What was the speaker’s best quote?

“You matter! A principal can accelerate student achievement by up to seven months in a single year, or lower student achievement by seven months, depending on how effective the principal is.”

“What’s going to be different as a result of your professional learning? What will your fingerprint be after you leave?”

What were the top ideas from the session?

With a theme perfect for an opening session to UNITED: The National Conference on School Leadership, Apsey reminded attendees of the importance of professional learning and challenged them to use their learning at the conference to plan for real, substantive change because nothing will change without a plan to use and implement new ideas.

Apsey shared The Zones of Engagement for Professional Learning to give leaders ideas for how to effectively reflect and plan for professional development in our schools. 

Can you identify your two core values? Apsey suggested identifying 10 core values, narrowing it down to five, and then selecting two values that are at the core of who you are. She offered an activity for conducting reflection on values with your staff.  

Apsey shared the five pillars of effective school leadership, the characteristics that define a great principal. Those characteristics are: 

  1. Relationship Builder
  2. Continuous Learner
  3. Talent Coordinator
  4. Resource Maximizer
  5. Visionary

What is one strategy that you will implement immediately?
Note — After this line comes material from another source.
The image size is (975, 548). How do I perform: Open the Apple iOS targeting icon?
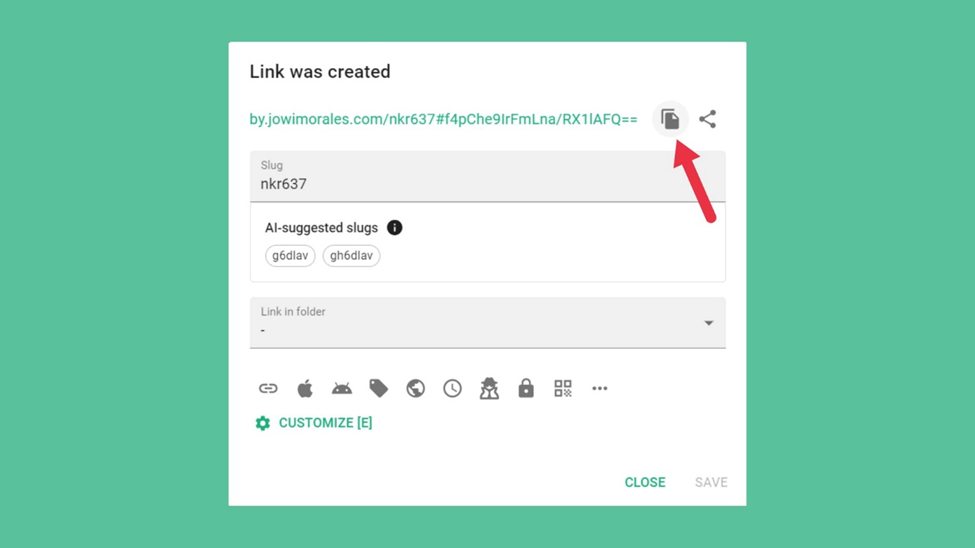pyautogui.click(x=305, y=388)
One idea that was shared to help make connections and build relationships was adding a “plus one” to all communication. Communication in schools can sometimes be quick, direct, and somewhat impersonal. The idea is to increase connections by adding one comment, praise, or encouragement–something that will help build a connection with the recipient, and hopefully, a relationship with that person. It’s a simple, intentional, and impactful way of making connections and building relationships because there is a huge difference between being valued and feeling valued. 

What is one strategy that will help you with instructional leadership?
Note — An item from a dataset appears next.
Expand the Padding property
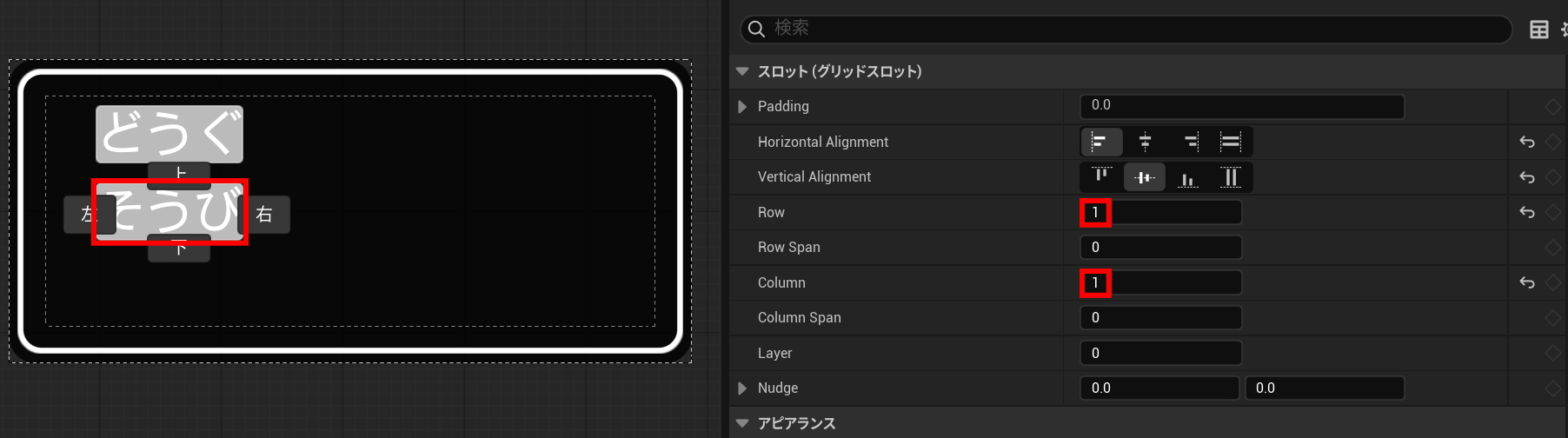The height and width of the screenshot is (438, 1568). pyautogui.click(x=742, y=106)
Evaluation is a leading cause of stress for our teachers. How can we move teacher evaluation to a teacher empowerment tool? Of the suggestions offered, the most important strategy I’ll use is to tell the teacher about all the good stuff and ask questions about the bad stuff. Don’t assume they are not seeing what you are seeing. Questions will encourage reflection rather than feel like accusations.

Other ideas included prioritizing a feedback meeting, avoiding the dog and pony show, not making extra work, ending with summing up main points, and focusing on how to make our feedback action-oriented. 

What are some relevant or surprising stats you learned?

Overall, there is no positive impact on student achievement with most evaluation systems. It’s extra paperwork with no benefit to students and results in a decrease in teacher job satisfaction.

Notes by Todd L. Brist, principal of Watertown Middle School in Watertown, South Dakota.